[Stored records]
┏━━

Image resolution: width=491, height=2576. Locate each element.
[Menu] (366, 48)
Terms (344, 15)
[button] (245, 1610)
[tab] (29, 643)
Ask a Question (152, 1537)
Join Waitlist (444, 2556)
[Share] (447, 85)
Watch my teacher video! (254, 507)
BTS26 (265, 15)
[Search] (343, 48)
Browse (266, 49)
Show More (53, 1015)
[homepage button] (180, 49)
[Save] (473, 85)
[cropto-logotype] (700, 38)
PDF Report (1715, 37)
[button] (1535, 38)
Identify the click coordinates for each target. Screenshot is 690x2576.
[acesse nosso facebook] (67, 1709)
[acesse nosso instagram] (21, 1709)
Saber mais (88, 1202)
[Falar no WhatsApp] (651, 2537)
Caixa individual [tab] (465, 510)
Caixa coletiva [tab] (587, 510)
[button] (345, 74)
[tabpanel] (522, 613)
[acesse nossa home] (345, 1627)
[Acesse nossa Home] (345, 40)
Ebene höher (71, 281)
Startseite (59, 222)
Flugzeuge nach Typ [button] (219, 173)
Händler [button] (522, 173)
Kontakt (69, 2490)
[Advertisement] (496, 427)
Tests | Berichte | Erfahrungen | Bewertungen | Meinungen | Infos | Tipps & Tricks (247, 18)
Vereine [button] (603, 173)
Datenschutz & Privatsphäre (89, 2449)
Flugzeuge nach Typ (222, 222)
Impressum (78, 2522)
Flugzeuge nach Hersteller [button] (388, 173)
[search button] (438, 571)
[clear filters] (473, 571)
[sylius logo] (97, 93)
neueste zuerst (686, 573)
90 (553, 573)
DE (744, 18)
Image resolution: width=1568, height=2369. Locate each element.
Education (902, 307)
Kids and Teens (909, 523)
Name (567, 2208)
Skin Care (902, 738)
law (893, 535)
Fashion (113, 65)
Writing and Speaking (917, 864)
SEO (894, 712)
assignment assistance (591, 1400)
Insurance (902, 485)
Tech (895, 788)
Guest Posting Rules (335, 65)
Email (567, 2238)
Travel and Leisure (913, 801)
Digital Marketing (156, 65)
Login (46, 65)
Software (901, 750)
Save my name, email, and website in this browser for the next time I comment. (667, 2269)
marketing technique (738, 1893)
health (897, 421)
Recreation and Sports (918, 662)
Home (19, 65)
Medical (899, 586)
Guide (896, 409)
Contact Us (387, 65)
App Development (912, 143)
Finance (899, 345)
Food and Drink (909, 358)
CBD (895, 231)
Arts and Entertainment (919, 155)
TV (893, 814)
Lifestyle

┗━━

WORK TO BE COMPLETED: Copy, please, exactly the lines that start at the first line of the data and end at the line containing "BTS26 (265, 15)", both kept and no others.

SOLVED EXERCISE:
Image resolution: width=491, height=2576. Locate each element.
[Menu] (366, 48)
Terms (344, 15)
[button] (245, 1610)
[tab] (29, 643)
Ask a Question (152, 1537)
Join Waitlist (444, 2556)
[Share] (447, 85)
Watch my teacher video! (254, 507)
BTS26 (265, 15)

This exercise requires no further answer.